写真:wikipediaから参照
政治家の演説を見ていると下の原稿を見ながら話す人と、前を向いて話す人がいます。先日の菅首相の施政方針演説を見ていると、菅首相は下の原稿を淡々と読んでいました。あまり前を向いて話すのは苦手なのかもしれませんね。一方、安倍元首相は前を向いて話すことが多かったように感じます。
下を向いて話しているより前を向いて話した方が、国民や聴衆に思いが伝わるでしょう。そのメリットは計り知れないので、出てきたのがプロンプターです。透明なアクリル板のようなもの(ハーフミラー)が演題の斜めに設置されているのを見たことがあるでしょう。そこに原稿が映し出されていますので、それを読むだけで顔は前を向くことになり、テレビ越しには前方の聴衆と話している感じを受けるのです。聴衆側からは透明な板にしか見えません。

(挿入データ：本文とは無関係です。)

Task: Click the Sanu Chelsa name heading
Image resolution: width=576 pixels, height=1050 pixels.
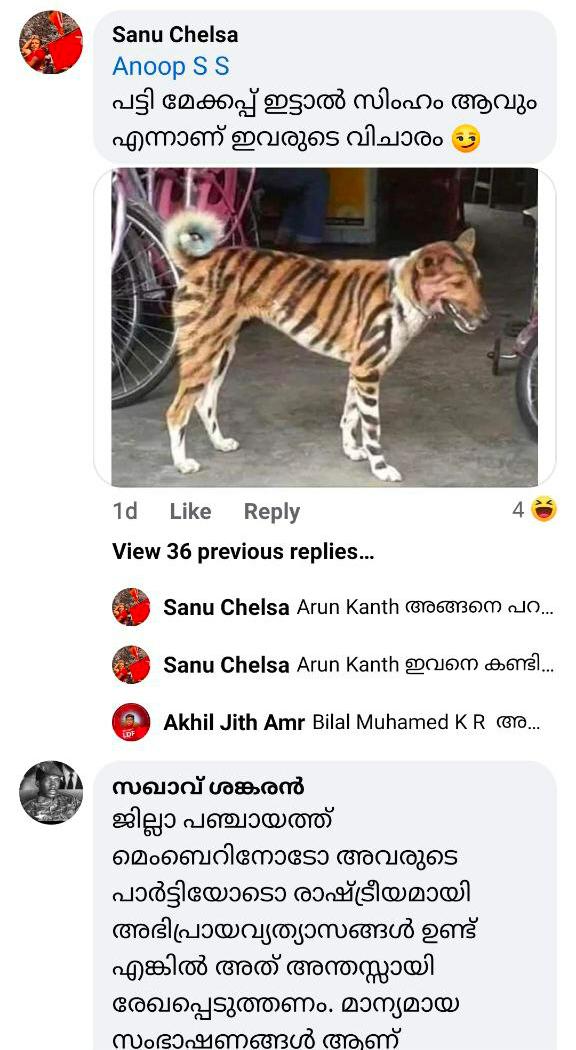Action: [x=175, y=33]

前を向いて話すことにはどんなメリットがあるのでしょうか。
- 視線を下げないで聴衆に話す、もしくは語りかけることができます
- 原稿を間違えてはいけない、という緊張感が薄くなります
- 聞いている人とアイコンタクトができることでより会場と共感が生まれやすくなる
- 聞いている人も話し手の顔や仕草が見えるので、集中して聞くことができます
- 自分の話しかける人に関心を抱いているしるしとみなされる
- 確信を持って話している証拠ともみなされる
こんなにメリットがあることを考えると、講演や演説時にはプロンプターを使った方がいいのかもしれませんね。アメリカでは1960年代には使われていたようで、日本においては細川首相が初めて使用しています。意外に昔からあるんですね。
日本人は人前でスピーチすることに慣れていないので、どうしても原稿を見てしまいがちです。政治家でもそういった方が多いですね。プロンプター無しで堂々と話すことができた首相は田中角栄さんと小泉純一郎さんとかでしょうか。
スピーチ用のプロンプターも重宝されますが、アナウンサーが使用するプロンプターもあります。カメラプロンプターというもので、ビデオカメラのレンズの前にハーフミラーが組込まれており、液晶ディスプレイに文字を表示し、その文字を ハーフミラーに映し出す装置です。この存在を知らないと、「どうしてアナウンサーはあんなに原稿を暗記できるの?」と感じてしまうでしょう。やはり視聴者との視覚による接触と、正確に情報を伝えるという2点を取るためにはプロンプターが欠かせないんですね。